Event Details
Mon, February 20, 2023
18:00 – 19:30
Art Studio Colletta
VILLA LA PIETRA
Via Bolognese, 120
50139 Firenze, Italia
rsvp: lapietra.events@nyu.edu
Two and a half billion years ago there was no oxygen or life forms on earth. Silence. But, silence is not the absence of sound. Silence is the presence of sounds that are difficult to hear. Slowly oxygen began to spread over the earth, gradually, and this phenomenon is called the Great Oxidation Event (GOE). New life forms have begun to be seen on earth.
For the VIII Edition of Black History Month Florence, NYU Florence presents griot, cultural mediator and musician Dudù Kouate for a performance that combines a video work and a sound performance into a rich and layered soundscape that seems to traverse the inner and outer realms of culture.
Followed by a conversation between the artist and Justin Randolph Thompson, Co-founder and Director of Black History Month
Featured Biographies

Dudù Kouate
GRIOT, CULTURAL MEDIATOR, AND MUSICIAN
Dudù Kouate is a multi-instrumentalist, disseminator and teacher of traditional African percussion and instruments.
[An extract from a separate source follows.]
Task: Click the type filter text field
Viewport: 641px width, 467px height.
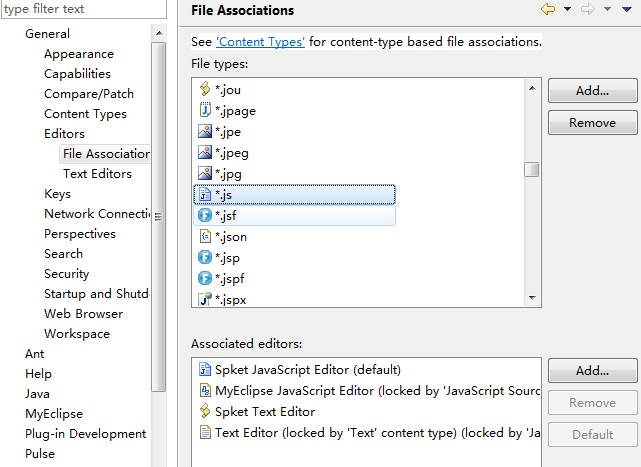Action: point(82,9)
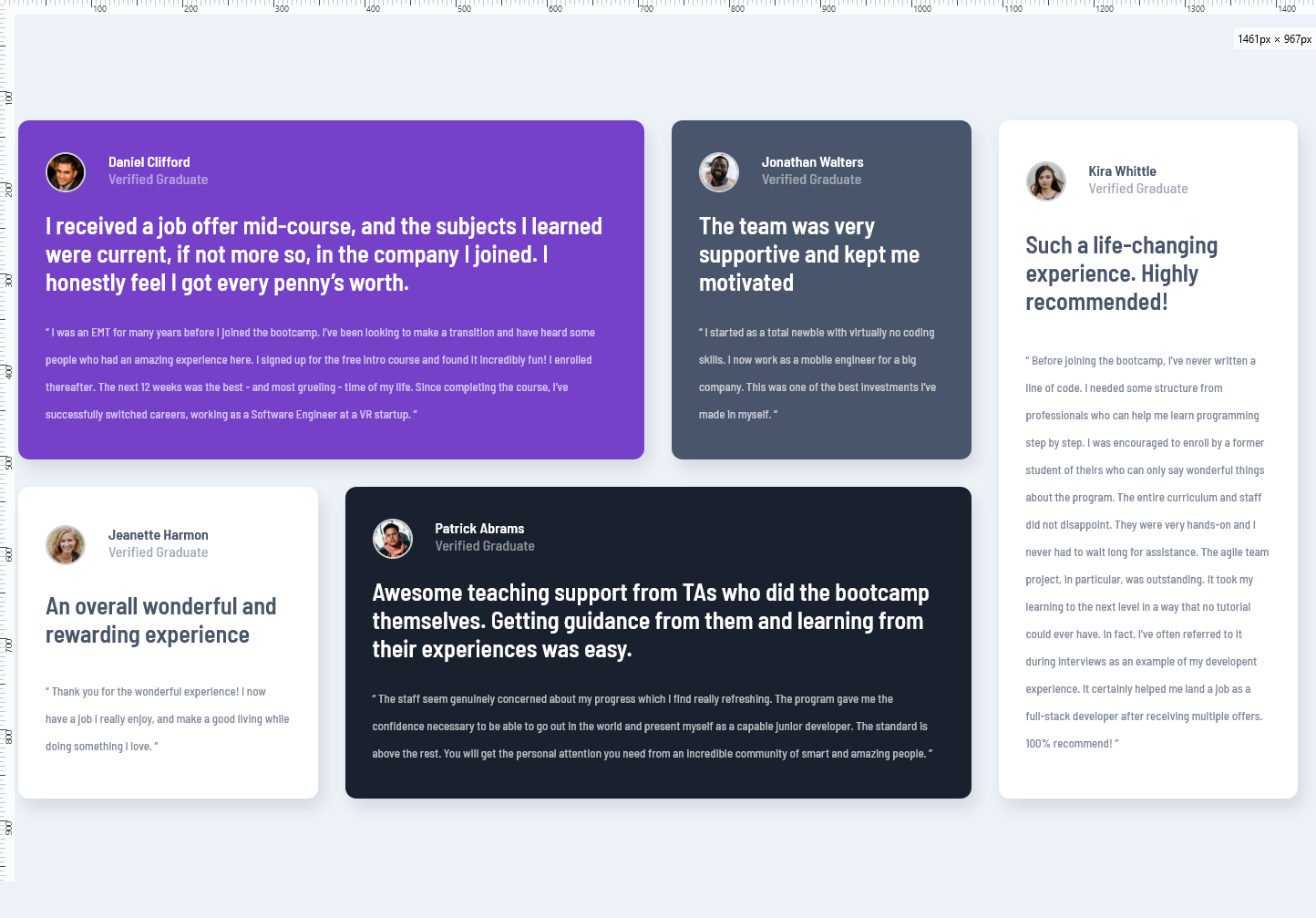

He plays afro-jazz, modern, traditional and contemporary music and collaborates on a permanent basis with the Chicago Art Ensemble of Roscoe Mitchell and Don Moye. Thanks to the research and use of new and original sounds, he manages to revive the African musical tradition in a modern and multicultural way, through the inclusion of percussion in diversified musical contexts. This performance was originally a part of a TEDx event using the TED conference format but independently organized by a local community in Bergamo.